[Stored data entries]
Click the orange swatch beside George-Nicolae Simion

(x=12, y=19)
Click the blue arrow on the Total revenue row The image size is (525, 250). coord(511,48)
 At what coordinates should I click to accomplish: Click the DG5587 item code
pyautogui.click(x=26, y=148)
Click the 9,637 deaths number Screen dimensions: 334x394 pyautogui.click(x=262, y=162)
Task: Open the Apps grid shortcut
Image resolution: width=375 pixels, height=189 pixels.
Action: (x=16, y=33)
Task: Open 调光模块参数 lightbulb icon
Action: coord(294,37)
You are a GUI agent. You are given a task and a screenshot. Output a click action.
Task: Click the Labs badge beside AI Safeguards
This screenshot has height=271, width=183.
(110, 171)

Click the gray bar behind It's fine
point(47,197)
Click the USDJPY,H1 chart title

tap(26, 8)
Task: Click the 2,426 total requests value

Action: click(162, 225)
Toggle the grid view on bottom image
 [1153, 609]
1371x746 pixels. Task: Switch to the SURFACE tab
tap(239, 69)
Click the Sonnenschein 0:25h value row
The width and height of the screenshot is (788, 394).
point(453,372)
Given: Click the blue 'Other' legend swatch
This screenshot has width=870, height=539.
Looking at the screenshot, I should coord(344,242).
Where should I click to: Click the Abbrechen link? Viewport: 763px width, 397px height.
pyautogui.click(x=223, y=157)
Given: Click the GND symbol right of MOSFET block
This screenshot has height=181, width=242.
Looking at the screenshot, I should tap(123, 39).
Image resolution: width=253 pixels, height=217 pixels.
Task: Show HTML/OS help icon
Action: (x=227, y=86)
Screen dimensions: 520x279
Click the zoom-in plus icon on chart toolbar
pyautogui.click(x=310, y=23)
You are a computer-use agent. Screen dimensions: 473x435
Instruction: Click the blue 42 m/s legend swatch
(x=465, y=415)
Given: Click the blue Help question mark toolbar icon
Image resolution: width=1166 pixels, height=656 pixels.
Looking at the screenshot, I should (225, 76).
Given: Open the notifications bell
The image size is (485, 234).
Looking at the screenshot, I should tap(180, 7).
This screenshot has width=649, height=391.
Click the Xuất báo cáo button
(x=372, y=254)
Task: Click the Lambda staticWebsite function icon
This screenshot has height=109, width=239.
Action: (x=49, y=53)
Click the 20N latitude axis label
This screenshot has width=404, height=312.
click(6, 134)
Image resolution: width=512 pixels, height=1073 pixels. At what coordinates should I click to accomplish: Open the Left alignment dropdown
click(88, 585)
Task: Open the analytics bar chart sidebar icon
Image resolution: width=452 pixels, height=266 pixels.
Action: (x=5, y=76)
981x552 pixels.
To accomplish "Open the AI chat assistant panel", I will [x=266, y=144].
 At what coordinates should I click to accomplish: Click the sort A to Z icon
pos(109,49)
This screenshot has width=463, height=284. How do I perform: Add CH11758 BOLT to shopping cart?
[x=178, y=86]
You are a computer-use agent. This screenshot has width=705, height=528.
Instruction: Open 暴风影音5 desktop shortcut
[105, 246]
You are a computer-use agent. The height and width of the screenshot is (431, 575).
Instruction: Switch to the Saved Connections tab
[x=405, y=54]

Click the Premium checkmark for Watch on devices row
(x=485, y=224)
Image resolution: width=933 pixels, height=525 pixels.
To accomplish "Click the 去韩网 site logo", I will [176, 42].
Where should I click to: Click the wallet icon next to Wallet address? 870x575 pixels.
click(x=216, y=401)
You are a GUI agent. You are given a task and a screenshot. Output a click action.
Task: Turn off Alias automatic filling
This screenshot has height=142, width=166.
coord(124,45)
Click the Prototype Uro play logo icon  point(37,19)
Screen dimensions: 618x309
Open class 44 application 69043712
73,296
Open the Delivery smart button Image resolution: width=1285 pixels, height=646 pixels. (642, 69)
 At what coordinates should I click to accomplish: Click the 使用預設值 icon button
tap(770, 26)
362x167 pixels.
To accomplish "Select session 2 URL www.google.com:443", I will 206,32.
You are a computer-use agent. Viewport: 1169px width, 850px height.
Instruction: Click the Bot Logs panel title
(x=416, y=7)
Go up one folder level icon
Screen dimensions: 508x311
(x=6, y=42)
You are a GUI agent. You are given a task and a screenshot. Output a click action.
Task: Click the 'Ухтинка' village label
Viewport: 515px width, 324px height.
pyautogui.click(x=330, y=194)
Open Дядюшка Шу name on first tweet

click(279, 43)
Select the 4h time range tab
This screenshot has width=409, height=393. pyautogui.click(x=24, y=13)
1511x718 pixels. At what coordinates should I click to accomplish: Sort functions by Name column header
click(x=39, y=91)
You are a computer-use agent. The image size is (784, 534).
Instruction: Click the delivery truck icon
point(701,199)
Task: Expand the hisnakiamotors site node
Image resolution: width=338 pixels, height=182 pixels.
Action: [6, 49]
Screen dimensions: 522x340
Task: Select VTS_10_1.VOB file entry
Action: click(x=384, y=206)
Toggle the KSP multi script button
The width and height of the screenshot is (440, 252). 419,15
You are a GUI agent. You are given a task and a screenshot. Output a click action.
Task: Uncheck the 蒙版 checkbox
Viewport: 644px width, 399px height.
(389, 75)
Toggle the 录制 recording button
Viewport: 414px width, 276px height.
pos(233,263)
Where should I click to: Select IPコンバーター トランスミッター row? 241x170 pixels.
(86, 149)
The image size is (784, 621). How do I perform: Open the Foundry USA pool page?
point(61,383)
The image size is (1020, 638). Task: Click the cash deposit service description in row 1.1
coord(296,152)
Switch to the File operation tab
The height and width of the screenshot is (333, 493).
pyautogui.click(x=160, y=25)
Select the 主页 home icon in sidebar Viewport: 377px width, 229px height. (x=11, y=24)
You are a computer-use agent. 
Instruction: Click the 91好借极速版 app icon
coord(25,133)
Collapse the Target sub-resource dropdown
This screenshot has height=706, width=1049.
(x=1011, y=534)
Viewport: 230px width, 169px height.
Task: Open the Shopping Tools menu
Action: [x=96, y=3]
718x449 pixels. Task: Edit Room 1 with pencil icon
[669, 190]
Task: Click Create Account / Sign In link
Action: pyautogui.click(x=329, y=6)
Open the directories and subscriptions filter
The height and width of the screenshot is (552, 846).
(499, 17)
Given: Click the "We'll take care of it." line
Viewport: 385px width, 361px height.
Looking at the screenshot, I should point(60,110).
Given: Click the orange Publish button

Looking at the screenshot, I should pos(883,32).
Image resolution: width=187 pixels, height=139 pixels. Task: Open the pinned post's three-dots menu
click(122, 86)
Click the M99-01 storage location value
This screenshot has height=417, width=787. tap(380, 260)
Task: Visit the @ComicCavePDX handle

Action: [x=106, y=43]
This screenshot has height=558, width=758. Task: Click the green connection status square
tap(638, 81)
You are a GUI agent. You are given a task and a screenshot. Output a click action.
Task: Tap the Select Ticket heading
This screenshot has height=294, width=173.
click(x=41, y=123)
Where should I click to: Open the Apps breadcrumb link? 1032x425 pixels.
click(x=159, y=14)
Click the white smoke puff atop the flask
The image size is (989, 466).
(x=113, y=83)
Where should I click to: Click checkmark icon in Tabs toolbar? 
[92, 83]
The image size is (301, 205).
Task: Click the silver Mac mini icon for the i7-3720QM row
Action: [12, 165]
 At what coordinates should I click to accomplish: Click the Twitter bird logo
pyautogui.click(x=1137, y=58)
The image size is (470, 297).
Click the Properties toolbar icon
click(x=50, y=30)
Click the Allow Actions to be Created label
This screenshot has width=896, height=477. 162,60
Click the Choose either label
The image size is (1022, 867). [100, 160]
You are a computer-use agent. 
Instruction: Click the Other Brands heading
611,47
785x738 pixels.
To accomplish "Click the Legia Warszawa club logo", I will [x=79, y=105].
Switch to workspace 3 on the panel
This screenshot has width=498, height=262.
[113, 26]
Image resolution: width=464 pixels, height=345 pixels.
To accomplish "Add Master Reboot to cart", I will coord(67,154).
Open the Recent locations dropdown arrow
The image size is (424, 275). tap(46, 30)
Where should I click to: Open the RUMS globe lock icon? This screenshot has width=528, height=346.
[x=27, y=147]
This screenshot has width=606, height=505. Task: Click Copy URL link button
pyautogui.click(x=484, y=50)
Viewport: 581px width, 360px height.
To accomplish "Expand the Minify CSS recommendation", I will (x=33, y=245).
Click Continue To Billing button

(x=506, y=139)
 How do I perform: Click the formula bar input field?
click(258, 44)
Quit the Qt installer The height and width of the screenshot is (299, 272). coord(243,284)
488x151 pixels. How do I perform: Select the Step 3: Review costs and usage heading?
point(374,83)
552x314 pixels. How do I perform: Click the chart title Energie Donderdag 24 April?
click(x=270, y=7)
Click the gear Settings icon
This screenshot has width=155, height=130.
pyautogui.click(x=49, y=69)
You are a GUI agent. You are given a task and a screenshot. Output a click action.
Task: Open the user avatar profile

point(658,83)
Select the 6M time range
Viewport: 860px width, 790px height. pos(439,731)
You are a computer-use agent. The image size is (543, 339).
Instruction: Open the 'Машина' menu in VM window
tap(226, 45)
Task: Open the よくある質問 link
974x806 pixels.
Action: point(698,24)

[What the task requires] Collect the complete line wherever the string "sidebar" appears in the records.

[Output for this exercise]
Task: Open the analytics bar chart sidebar icon
Select the 主页 home icon in sidebar Viewport: 377px width, 229px height. (x=11, y=24)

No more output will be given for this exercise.